4. Build A Runtime Timeline

Pull enough logs before, during, and after the failure to answer:

current phase or terminal state
cache hit, parent hit, miss, bypass, or rebuild
major activity durations
worker/pod/container identity
error signatures such as 429, RESOURCE_EXHAUSTED, TTFTTimeoutError, config failures, checkpoint errors, upload/download failures, DB errors, and provider timeouts
recovery signal or lack of recovery

Separate symptoms from causes. Do not infer root cause from timestamp adjacency alone.

Use this format:

Workflow timeline:
- <timestamp> | <source> | <event> | proof:
- <timestamp> | <source> | <event> | proof:

Symptoms:
- ...

Candidate causes:
- ...

Still unknown:
- ...

5. GCS And Artifact Handling

Trace object paths from logs, workflow metadata, config, or code.
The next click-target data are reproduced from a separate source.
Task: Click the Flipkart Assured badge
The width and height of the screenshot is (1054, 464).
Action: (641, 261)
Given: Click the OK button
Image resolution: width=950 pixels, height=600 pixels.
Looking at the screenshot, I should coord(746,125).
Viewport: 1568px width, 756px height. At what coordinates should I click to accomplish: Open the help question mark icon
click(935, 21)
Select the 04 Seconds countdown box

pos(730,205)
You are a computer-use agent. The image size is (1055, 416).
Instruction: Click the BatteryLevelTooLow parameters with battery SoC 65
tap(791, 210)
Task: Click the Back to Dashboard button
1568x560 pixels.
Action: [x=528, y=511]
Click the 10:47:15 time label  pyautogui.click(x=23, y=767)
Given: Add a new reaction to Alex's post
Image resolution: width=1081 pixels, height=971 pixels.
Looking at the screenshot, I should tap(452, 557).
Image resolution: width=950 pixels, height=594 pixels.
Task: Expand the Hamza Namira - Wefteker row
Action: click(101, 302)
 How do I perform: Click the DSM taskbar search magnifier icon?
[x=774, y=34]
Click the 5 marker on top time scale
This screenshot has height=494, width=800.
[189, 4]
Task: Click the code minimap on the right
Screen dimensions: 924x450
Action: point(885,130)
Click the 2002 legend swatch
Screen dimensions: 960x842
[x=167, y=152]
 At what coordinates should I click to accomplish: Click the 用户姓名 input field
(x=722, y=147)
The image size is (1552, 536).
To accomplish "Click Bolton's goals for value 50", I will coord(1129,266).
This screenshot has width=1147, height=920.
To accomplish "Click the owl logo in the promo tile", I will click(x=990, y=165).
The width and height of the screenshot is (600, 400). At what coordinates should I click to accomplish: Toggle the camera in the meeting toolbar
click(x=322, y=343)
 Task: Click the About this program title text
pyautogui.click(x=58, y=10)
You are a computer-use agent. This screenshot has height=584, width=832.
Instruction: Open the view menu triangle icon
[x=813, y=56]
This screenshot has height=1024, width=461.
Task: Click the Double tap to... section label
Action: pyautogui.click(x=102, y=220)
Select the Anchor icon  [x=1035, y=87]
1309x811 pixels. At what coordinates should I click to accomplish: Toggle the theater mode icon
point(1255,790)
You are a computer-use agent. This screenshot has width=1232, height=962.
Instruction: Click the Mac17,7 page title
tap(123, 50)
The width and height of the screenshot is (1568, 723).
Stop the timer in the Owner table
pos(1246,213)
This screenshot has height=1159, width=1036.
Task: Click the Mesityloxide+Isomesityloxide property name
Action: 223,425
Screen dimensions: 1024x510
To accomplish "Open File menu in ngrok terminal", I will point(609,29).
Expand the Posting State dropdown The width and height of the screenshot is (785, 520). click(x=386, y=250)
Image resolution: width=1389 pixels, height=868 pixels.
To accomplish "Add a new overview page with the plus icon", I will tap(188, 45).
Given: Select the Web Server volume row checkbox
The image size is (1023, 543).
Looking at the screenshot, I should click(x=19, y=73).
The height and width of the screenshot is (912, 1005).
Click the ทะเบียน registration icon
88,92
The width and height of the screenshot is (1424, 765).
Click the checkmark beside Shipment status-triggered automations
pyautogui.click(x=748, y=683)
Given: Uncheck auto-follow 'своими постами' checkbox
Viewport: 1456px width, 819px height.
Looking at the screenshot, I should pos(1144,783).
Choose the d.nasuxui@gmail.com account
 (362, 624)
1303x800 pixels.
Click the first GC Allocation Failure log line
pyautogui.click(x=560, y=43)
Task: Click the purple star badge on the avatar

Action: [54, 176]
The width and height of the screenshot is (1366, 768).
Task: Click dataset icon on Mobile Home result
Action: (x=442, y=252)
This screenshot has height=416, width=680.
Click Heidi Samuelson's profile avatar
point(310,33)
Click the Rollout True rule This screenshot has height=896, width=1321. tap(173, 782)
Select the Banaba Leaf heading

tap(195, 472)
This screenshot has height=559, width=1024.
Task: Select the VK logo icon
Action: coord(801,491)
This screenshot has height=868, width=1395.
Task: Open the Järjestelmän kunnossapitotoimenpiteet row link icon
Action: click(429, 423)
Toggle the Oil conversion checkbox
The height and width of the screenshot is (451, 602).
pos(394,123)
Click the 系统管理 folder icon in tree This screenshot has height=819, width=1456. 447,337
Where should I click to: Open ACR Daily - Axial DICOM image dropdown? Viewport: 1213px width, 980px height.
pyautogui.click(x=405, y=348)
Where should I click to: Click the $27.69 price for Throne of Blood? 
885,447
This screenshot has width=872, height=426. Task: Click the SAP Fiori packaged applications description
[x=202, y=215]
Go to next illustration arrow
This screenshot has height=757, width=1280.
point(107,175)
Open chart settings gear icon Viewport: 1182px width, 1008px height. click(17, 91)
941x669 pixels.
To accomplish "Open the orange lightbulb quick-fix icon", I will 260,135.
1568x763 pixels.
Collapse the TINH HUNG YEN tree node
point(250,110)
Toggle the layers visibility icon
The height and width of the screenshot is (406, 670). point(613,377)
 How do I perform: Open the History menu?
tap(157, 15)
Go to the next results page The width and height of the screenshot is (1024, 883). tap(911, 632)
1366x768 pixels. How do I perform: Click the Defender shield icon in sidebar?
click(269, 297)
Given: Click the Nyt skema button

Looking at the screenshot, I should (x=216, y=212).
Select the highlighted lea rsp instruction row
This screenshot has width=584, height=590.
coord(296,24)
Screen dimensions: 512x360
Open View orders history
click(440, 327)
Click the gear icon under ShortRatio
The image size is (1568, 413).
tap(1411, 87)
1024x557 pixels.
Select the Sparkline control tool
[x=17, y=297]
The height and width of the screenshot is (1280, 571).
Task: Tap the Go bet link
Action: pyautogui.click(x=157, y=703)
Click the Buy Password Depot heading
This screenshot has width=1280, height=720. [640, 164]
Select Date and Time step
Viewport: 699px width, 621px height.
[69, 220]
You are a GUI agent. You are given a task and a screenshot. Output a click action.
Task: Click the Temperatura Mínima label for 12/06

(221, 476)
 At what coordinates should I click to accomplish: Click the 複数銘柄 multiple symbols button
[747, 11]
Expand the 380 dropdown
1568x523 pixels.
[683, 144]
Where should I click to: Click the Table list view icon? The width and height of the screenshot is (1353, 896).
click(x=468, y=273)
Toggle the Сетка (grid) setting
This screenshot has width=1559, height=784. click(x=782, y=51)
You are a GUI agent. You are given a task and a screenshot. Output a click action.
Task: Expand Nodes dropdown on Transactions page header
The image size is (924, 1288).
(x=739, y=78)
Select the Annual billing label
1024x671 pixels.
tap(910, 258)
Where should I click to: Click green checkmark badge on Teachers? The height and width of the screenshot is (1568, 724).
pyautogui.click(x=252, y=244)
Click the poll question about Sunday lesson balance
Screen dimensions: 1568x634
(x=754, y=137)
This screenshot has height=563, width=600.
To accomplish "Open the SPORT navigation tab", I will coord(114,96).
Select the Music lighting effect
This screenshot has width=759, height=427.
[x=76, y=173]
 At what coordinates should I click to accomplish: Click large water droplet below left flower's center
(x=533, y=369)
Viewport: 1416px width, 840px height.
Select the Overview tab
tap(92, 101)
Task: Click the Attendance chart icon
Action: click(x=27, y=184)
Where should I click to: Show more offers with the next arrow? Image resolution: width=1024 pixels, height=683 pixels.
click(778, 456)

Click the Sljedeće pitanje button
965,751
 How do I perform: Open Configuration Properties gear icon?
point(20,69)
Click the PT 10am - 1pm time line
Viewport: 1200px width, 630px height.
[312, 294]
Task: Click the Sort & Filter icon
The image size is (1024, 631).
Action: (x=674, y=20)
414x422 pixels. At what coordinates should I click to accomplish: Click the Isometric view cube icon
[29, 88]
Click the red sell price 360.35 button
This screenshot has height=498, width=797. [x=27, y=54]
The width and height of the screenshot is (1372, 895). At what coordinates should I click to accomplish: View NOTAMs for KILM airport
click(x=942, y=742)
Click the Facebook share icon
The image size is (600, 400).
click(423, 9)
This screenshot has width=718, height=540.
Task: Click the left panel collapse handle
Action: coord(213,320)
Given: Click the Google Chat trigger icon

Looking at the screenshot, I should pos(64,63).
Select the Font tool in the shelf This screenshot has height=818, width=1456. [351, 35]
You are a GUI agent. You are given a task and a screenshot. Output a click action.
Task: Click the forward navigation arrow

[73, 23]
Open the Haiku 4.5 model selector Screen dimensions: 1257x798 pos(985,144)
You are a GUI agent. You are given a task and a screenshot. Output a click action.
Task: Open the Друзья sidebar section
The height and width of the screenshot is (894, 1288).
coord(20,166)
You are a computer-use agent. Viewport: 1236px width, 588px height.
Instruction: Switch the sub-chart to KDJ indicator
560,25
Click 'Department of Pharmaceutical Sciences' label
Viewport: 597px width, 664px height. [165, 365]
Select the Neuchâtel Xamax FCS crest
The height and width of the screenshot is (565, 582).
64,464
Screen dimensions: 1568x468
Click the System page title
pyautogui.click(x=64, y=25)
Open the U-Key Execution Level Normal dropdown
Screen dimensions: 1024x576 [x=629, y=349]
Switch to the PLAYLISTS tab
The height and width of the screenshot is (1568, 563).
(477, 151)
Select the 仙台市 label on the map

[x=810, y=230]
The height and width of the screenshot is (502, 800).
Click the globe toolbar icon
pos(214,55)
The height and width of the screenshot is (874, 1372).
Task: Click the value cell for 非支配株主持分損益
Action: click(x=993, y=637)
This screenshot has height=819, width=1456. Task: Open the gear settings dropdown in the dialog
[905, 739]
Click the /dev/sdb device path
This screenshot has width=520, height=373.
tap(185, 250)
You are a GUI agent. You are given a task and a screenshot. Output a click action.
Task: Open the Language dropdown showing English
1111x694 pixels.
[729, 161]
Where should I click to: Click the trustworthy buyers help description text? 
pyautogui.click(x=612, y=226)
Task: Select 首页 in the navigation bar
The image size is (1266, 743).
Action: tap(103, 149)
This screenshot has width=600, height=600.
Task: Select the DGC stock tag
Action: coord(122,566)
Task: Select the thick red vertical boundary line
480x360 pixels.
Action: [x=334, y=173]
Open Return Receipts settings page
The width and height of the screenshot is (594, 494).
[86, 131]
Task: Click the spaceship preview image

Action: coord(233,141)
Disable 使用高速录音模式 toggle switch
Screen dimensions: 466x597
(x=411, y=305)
Do not guess bucket layout from memory.

Before downloading, confirm metadata:

gcloud storage objects describe "gs://<bucket>/<object>"
gcloud storage ls -l "gs://<bucket>/<prefix>/**"

If gsutil is the available tool:

gsutil ls -L "gs://<bucket>/<object>"
gsutil ls -l "gs://<bucket>/<prefix>/**"

Record:

object path
size
generation/metageneration when available
updated timestamp
content type if useful
whether multiple writes/overwrites happened during the run
whether the object timestamp aligns with the workflow timeline

Ask before downloading unless the user explicitly requested download/DB inspection.

6. SQLite / DB Artifact Inspection

When the user approves DB download or provides a local DB path, inspect schema first:

sqlite3 "<db-path>" ".tables"
sqlite3 "<db-path>" ".schema"
sqlite3 "<db-path>" "SELECT name, type FROM sqlite_master ORDER BY type, name;"

7. Cache And Rebuild Proof

Do not say "cache hit" unless logs prove the specific cache state:

exact hit
parent hit
miss
bypass
stale object reuse
rebuild/fresh generation
restore failure
save/upload failure

If asked how to evict or bypass cache, separate:

bypass for one run
namespace or key isolation
actual object deletion
cache TTL or retention change

8. Workflow Evidence Packet

End workflow evidence collection with a packet that rca-investigation can consume:

Workflow evidence packet:
- identifiers:
- project/account/log scope:
- runtime platform:
- timeline:
- decisive log evidence:
- artifacts found:
- artifacts not downloaded:
- DB paths inspected:
- cache state:
- errors and provider signals:
- recovery signals:
- commands/queries used:
- proven:
- inferred:
- still unknown:
- recommended code/config paths to inspect next:

If a full RCA is requested, hand this packet to rca-investigation and continue with code/config/git-history proof before naming a root cause.